1945 à 1970 : Pinasses pontées de 12 à 16 mètres
Après la guerre les moteurs deviennent de plus en plus puissants, les formes des pinasses changent, plus larges, plus hautes de franc-bord, plus hautes de pavois avec une tonture de celui-ci plus prononcée sur l’avant, et surtout roof moteur et la cabine où se tenait la barre à roue (gouvernail) prolongé en arrière par le poste cuisine avec trappe d’accès au poste d’équipage qui se trouvait en dessous. Elles étaient gréées de deux mâts, le plus grand, de travail sur le tiers avant, le deuxième mât, aussitôt en arrière de la cabine pour y fixer l’antenne radio entre autres.

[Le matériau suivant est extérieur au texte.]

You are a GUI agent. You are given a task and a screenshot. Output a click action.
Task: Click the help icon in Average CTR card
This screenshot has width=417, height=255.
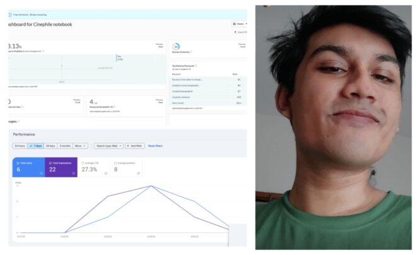pos(105,173)
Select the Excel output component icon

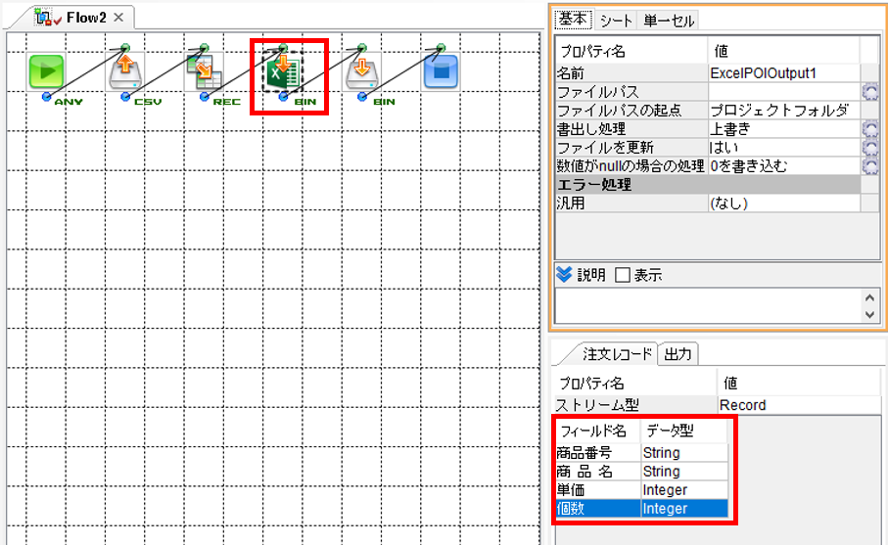tap(283, 71)
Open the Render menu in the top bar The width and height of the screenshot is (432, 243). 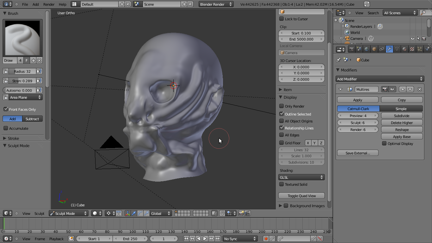48,4
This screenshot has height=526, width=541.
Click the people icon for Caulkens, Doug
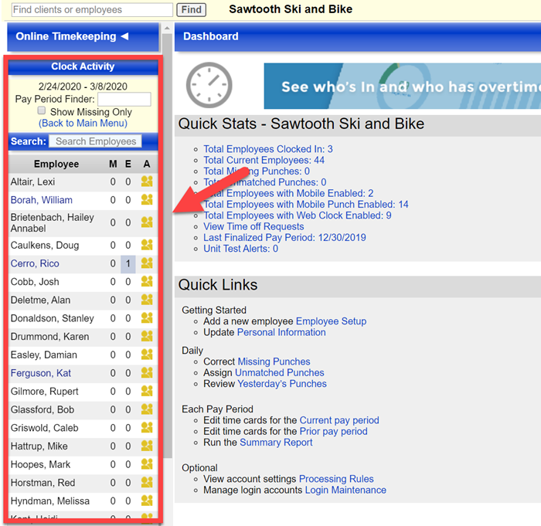[147, 245]
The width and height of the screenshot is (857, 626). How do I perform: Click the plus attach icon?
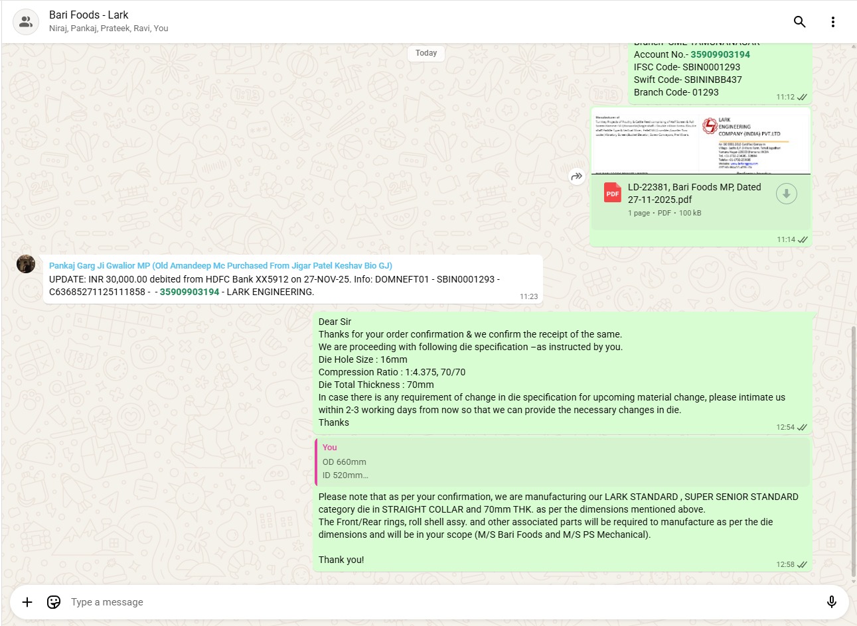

Du fait de l’évolution du mode de pêche à la sardine, le filet droit, pêche pratiquée depuis plus de trois siècles laisse la place à la bolinche (filet tournant), la transition se fait très rapidement de 1952 à 1957 car les deux modes de pêche étant incompatibles sur un même lieu de pêche, au détriment du filet droit. Mais cela s’est passé pratiquement sans heurt car la pêche à la bolinche dans ses débuts demandait des équipages de 12 à 15 hommes, ce qui fait que peut-être pour la première fois, à ma connaissance, les marins pêcheurs locaux qui étaient pêcheurs de père en fils, virent arriver à la pêche des gens plus ou moins jeunes qui n’étaient nullement du milieu maritime. Si la pêche à la sardine sur un bolincheur, dans les années 55 – 60, l’équipage embarqué était de 12 à 15 hommes, l’hiver, pendant 6 à 7 mois l’équipage retombait à 5 à 6 hommes ce qui fait que pendant presque 10 ans avant l’arrivée du Power-Bloc (sorte de grande poulie, vire filet, mécanique ou hydraulique), il se trouvait de 50 à 80 marins sans emploi pendant la période d’hiver et si la saison de sardine n’était pas bonne, on peut imaginer leur situation. Les jeunes célibataires étaient les premiers débarqués, pour la saison d’hiver, certains se trouvaient un travail périodique à terre, surtout dans le bâtiment. Cela a été une période de bouleversement, de ce fait, beaucoup de jeunes marins quittèrent le métier de marin pêcheur pour la marine marchande, pour revenir à la marine de pêche des années plus tard.